<<<<
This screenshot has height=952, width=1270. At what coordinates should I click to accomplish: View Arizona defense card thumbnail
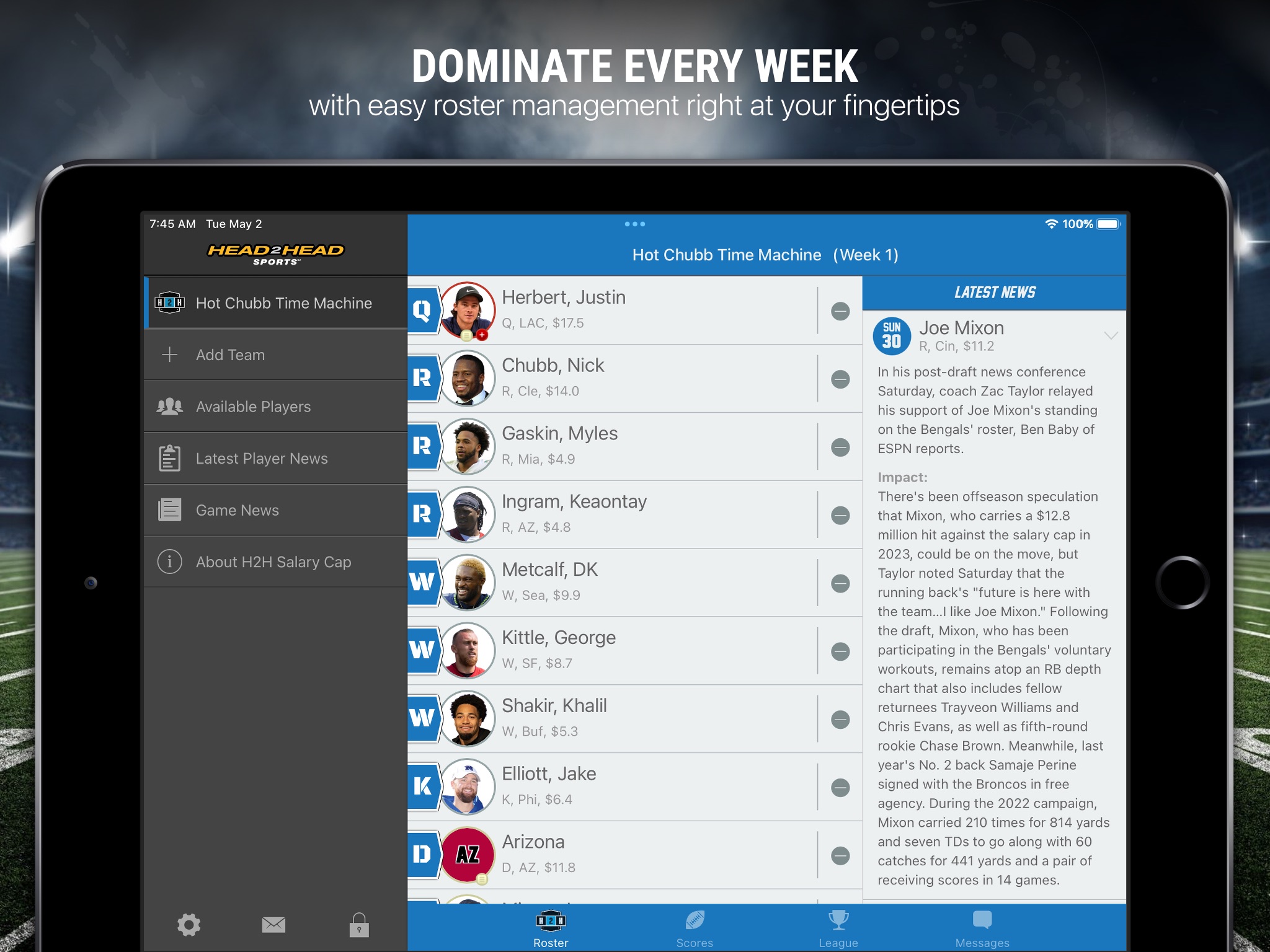pyautogui.click(x=465, y=854)
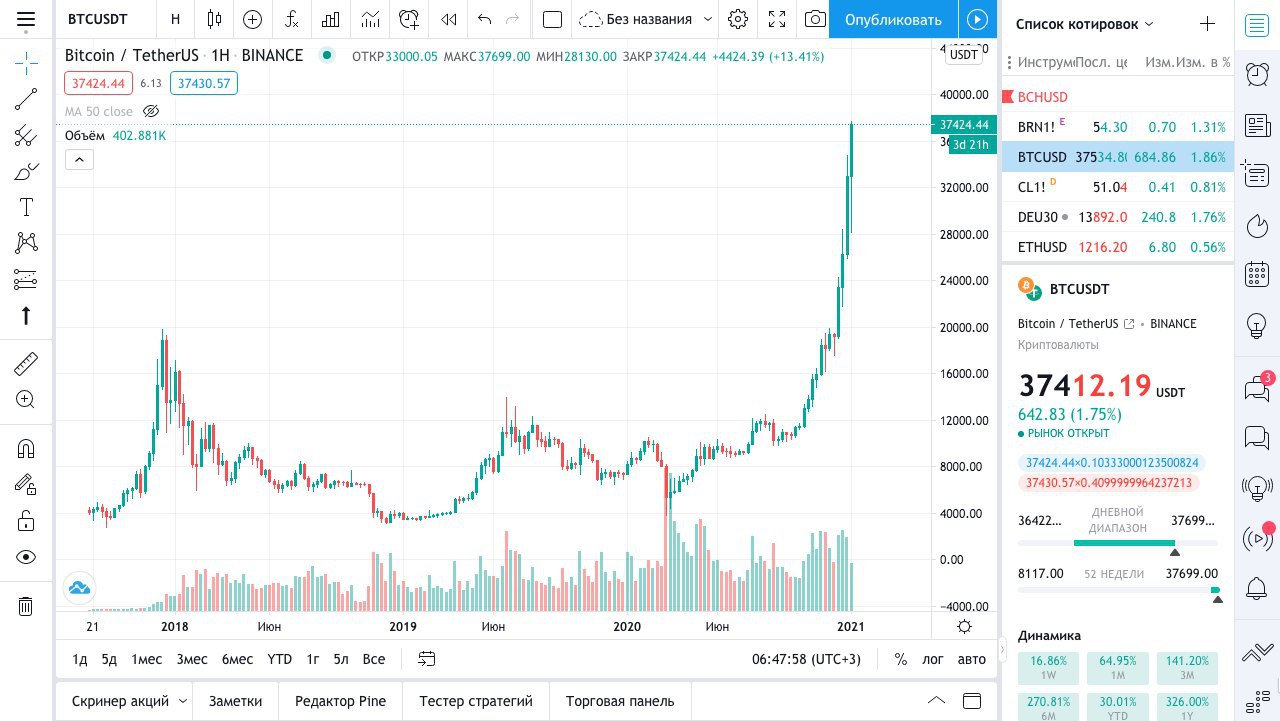Open the chart settings gear
Image resolution: width=1280 pixels, height=721 pixels.
(738, 19)
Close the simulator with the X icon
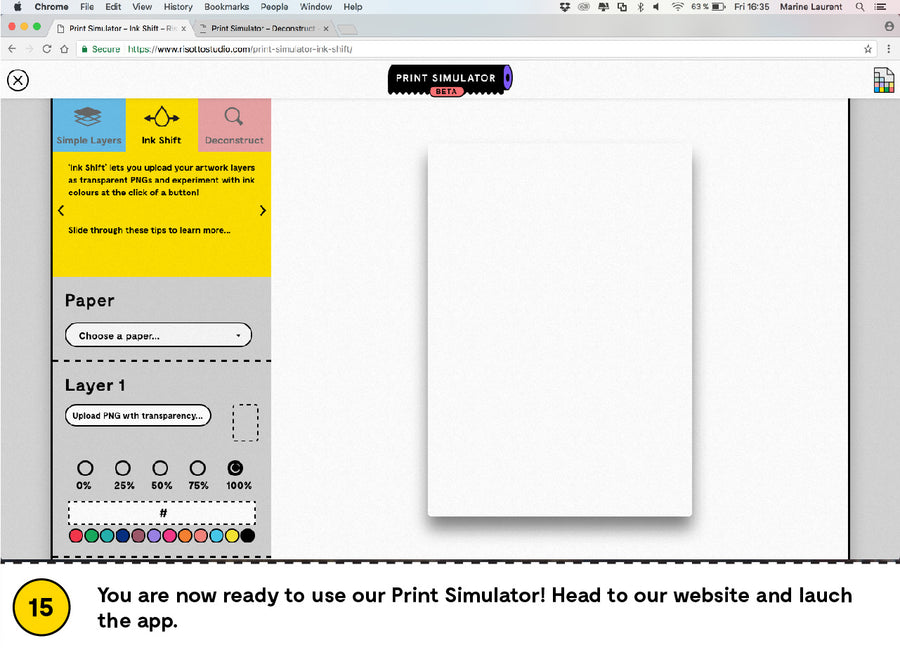The width and height of the screenshot is (900, 650). pos(18,81)
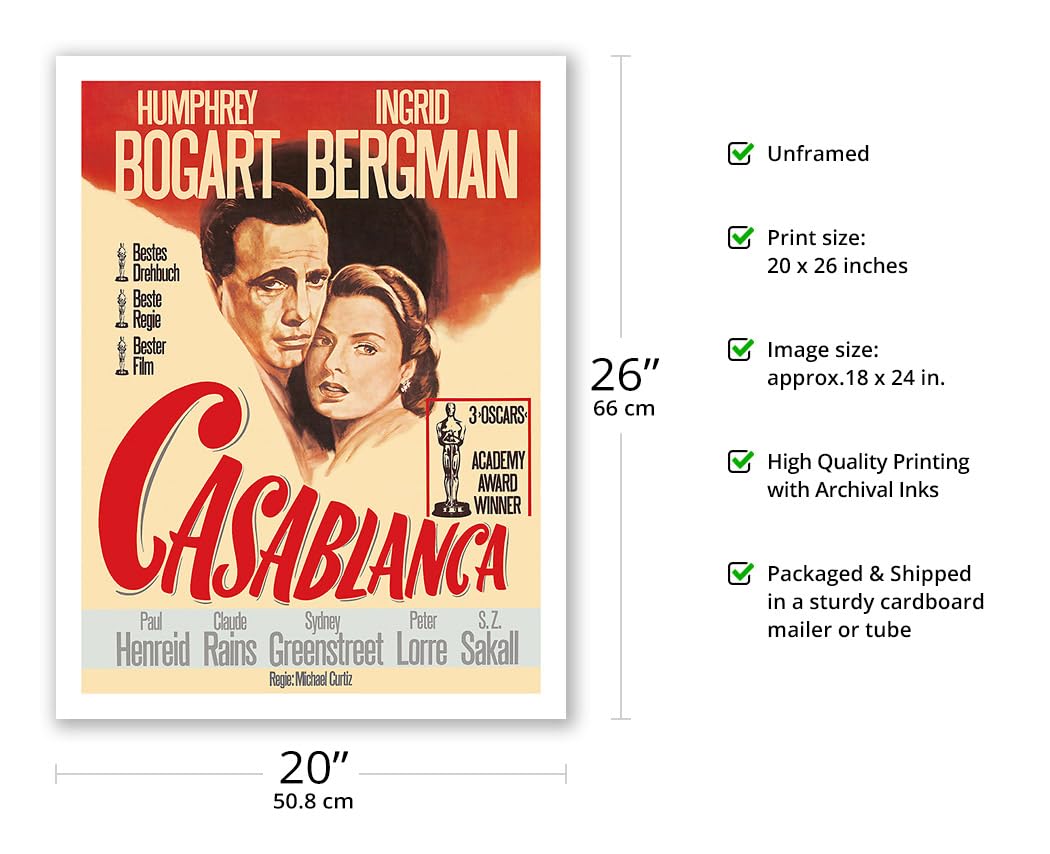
>>>>
**WHAT TO DO:** Every line above is to be repeated exactly, but no picture is to appear in the copy.

**EXERCISE RESPONSE:**
This screenshot has height=952, width=1270. At what coordinates should I click to accomplish: View Arizona defense card thumbnail
pyautogui.click(x=465, y=854)
Open the chart settings gear
Image resolution: width=1280 pixels, height=721 pixels.
(738, 19)
Close the simulator with the X icon
The width and height of the screenshot is (900, 650). pos(18,81)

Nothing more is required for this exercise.